Texto fornecido:
************
A Batalha do Tejo foi um combate naval que ocorreu a 11 de julho de 1831 na foz do rio Tejo, em Portugal. Uma frota francesa atacou e subjugou fortificações portuguesas à entrada do Tejo, com o objetivo de forçar o governo de Miguel I a reconhecer o recém-estabelecido Reino dos Franceses . Os danos nos fortes que defendem o acesso ao Tejo e a chegada dos navios de guerra franceses a Lisboa obrigaram os portugueses a ceder e aceitar as exigências francesas.

Batalha do Tejo
Parte da Guerra Civil Portuguesa

"A frota francesa forçando a entrada do Tejo", por Horace Vernet
Data 11 de Julho de 1831
Local Estuário do Rio Tejo
Desfecho Vitória Francesa
Beligerantes
Monarquia de Julho Miguelista
Comandantes
Albin Roussin Desconhecido
Forças
6 navios da linha
3 fragatas
3 corvetas
1 navio da linha
3 fragatas
3 corvetas
3 brigues
1 bergantim
Baixas
3 mortos
11 feridos[1]
1 navio da linha capturado
3 fragatas capturadas
3 corvetas capturadas
3 brigues capturados
1 bergantim capturado

Contexto editar

A ascensão de D. Miguel I ao trono de Portugal e a abolição da Carta Constitucional colocaram o país sob o domínio de um monarca absolutista. Os liberais opuseram-se ao seu governo, e as Guerras Liberais deram-se em seguida. O governo de Miguel I era hostil à França e tornou-se ainda mais hostil quando a insurreição popular da Revolução de Julho depôs o rei Bourbon absolutista Carlos X e estabeleceu uma monarquia constitucional na qual Luís Filipe se tornara "Rei dos Franceses". Miguel recusou-se a reconhecer a monarquia de julho,[2] enquanto que nem o governo francês[3] nem o britânico[4] reconheceram a dele.
************
Dados fornecidos:
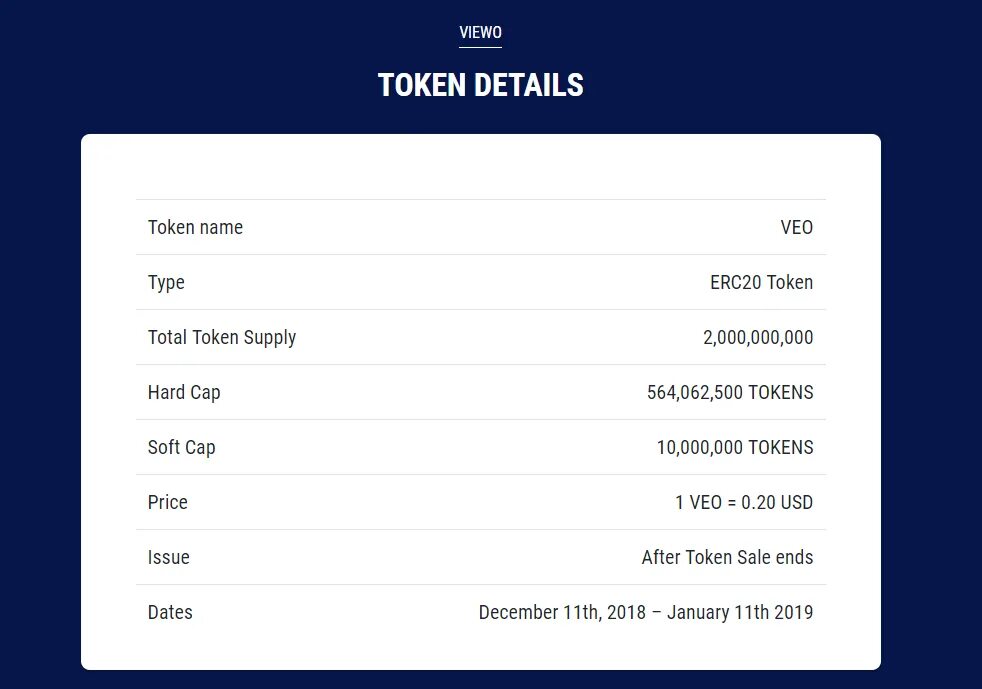The width and height of the screenshot is (982, 689).
Task: Click the word TOKENS in Hard Cap row
Action: [x=781, y=393]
************
Instruções das tarefas:
- 1) Reproduza fielmente o trecho do texto sobre a Batalha do Tejo que vai de "Contexto editar" até "reconheceram a dele.".
- 2) Responda com base no texto sobre a Batalha do Tejo:
(a) Em que data ocorreu a batalha?
(b) Com que objetivo a frota francesa atacou as fortificações portuguesas?
(c) Que rei foi deposto pela Revolução de Julho?

Respostas por tarefa:
- 1)
Contexto editar

A ascensão de D. Miguel I ao trono de Portugal e a abolição da Carta Constitucional colocaram o país sob o domínio de um monarca absolutista. Os liberais opuseram-se ao seu governo, e as Guerras Liberais deram-se em seguida. O governo de Miguel I era hostil à França e tornou-se ainda mais hostil quando a insurreição popular da Revolução de Julho depôs o rei Bourbon absolutista Carlos X e estabeleceu uma monarquia constitucional na qual Luís Filipe se tornara "Rei dos Franceses". Miguel recusou-se a reconhecer a monarquia de julho,[2] enquanto que nem o governo francês[3] nem o britânico[4] reconheceram a dele.

- 2)
(a) A 11 de julho de 1831.
(b) Para forçar o governo de Miguel I a reconhecer o recém-estabelecido Reino dos Franceses.
(c) O rei Bourbon absolutista Carlos X.